Découpé en trois grands volets, « Le business plan », « L’OPA » et « Aux commandes », cet ouvrage, dense et sourcé mais sans grandes révélations, s’applique à une analyse factuelle de l’ascension du secrétaire général adjoint de l’Elysée de François Hollande, nommé ensuite ministre de l’Economie. Partant de ses vies antérieures, son éducation, ses études puis ses premières tentatives au niveau local dans la ville du Touquet ou son passage à la commission de Jacques Attali, on découvre comment Emmanuel Macron a méticuleusement tissé un réseau influent, véritable ciment de sa campagne.
La « bande de HEC » et les réunions Tupperware pour lever des fonds
Le sixième chapitre de la première partie du livre, intitulé Les secrets d’une levée de fonds hors norme se révèle l’un des plus intéressants. On y découvre alors les rouages d’un système ultra organisé pour récupérer un maximum d’argent en un minimum de temps et, surtout, en toute discrétion. « La bande de HEC », composée de Cédric O (aujourd’hui conseiller conjoint du président de la République et du Premier ministre , ainsi que le trésorier de La République en marche !), Stanislas Guérini (député de la 3e circonscription de Paris) et Emmanuel Miquel (conseiller entreprise, attractivité et export, selon Le Canard enchaîné) s’organise autour de Christian Dargnat, le président de l’Association de financement d’En marche ! (Afema), considéré comme « l’homme du coffre-fort ».
La mission est claire et tient en quelques lignes d’un courriel envoyé en septembre 2016 par Dargnat lui-même à ses troupes :
« Quand on sait que les dépenses de campagne présidentielle sont limitées à 22 millions d’euros et que nous pourrions contracter un prêt bancaire (à hauteur de 9 millions) remboursé si le candidat dépasse le seuil des 5 % aux élections, il nous reste donc à ‘trouver’ 13 millions. »
En coulisses, les membres de ce qui n’est encore qu’une « PME Macron » activent leurs réseaux, qui mélangent cadres de grandes entreprises, banquiers d’affaires en entrepreneurs successful.
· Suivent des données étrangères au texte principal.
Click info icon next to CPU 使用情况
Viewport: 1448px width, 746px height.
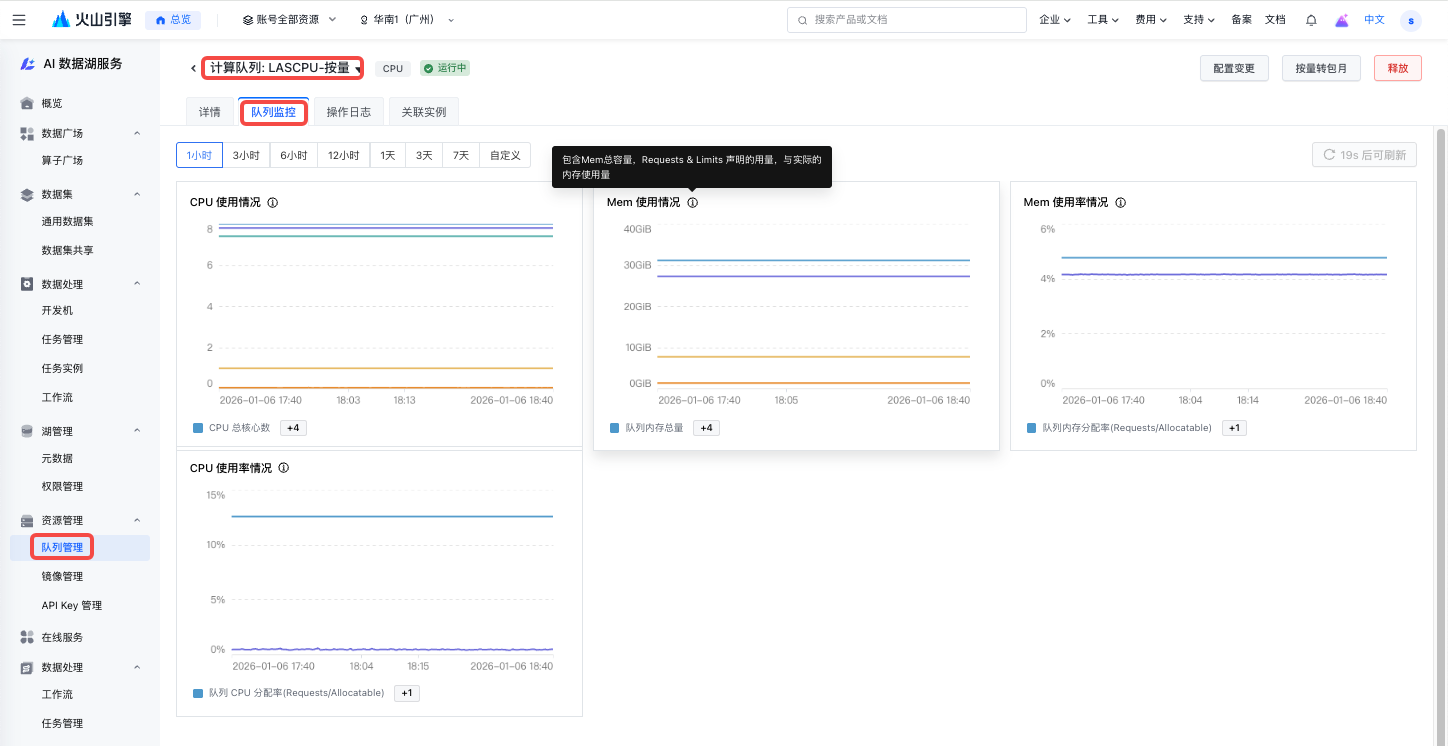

De véritables réunions tupperware hallucinantes ont lieu régulièrement, pour amasser les chèques. Page 81, on peut lire un résumé « piquant »mais « instructif » :
La maîtresse de maison a dit : « Pas de photos, surtout pas d’Instagram, pas de réseaux sociaux, les selfies, n’en parlons pas, tout ce qui se dira au cours de cette soirée doit rester strictement confidentiel. […] Dans cet appartement somptueux aux lumières tamisées, le champion Emmanuel Macron est en train d’offrir une performance privée de grande qualité. Les invités courent en moyenne dans la catégorie CSP + chic, quinqua et au-delà, les dames ont des vestes Chanel et ces messieurs ont les souliers qui brillent. Ils sont enchantés et distribuent des sourires de bienveillance à la pelle. L’assemblée boit du petit-lait et du bon vin. La dame raconte une scène cocasse : ‘Lorsque Emmanuel, au détour d’une phrase, rappelle qu’il est aussi socialiste et qu’il taxera prioritairement les retraités aisés, ça fait un peu l’effet d’un coitus interruptus’, En Marche avec un caillou dans la Berluti, on va pas aller loin, se disent alors certains. C’est le moment poilant de la soirée. »
« Ce qui fait le succès d’une stratégie, c’est la victoire à la fin »
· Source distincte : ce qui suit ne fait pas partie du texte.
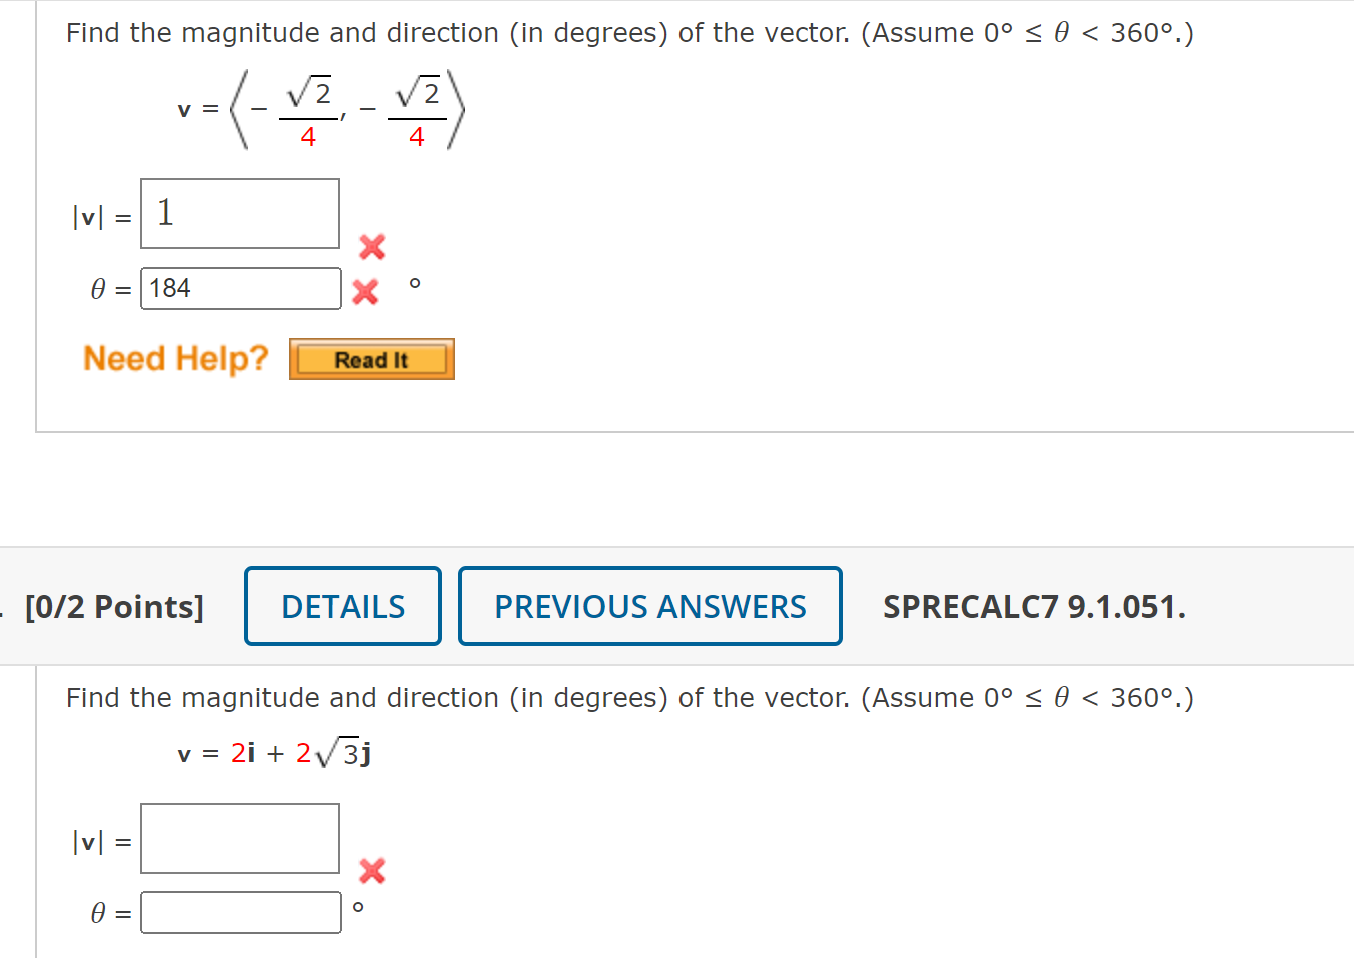Click the empty |v| input field below

(239, 838)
Le long du livre, aucune étape de cette ascension express de Macron vers la plus haute marche du pouvoir n’échappe à la rédaction de Mediapart, qu’on sent pas franchement fan du personnage. De ses influences politiques et philosophiques, à son mode de communication ficelé, la théorisation de la présidence Jupiter et sa « pensée trop complexe » pour les médias, le choix étonnant de son Premier ministre jusqu’aux couacs du début de règne, avec le départ forcé de quatre ministres en un mois, tout y est.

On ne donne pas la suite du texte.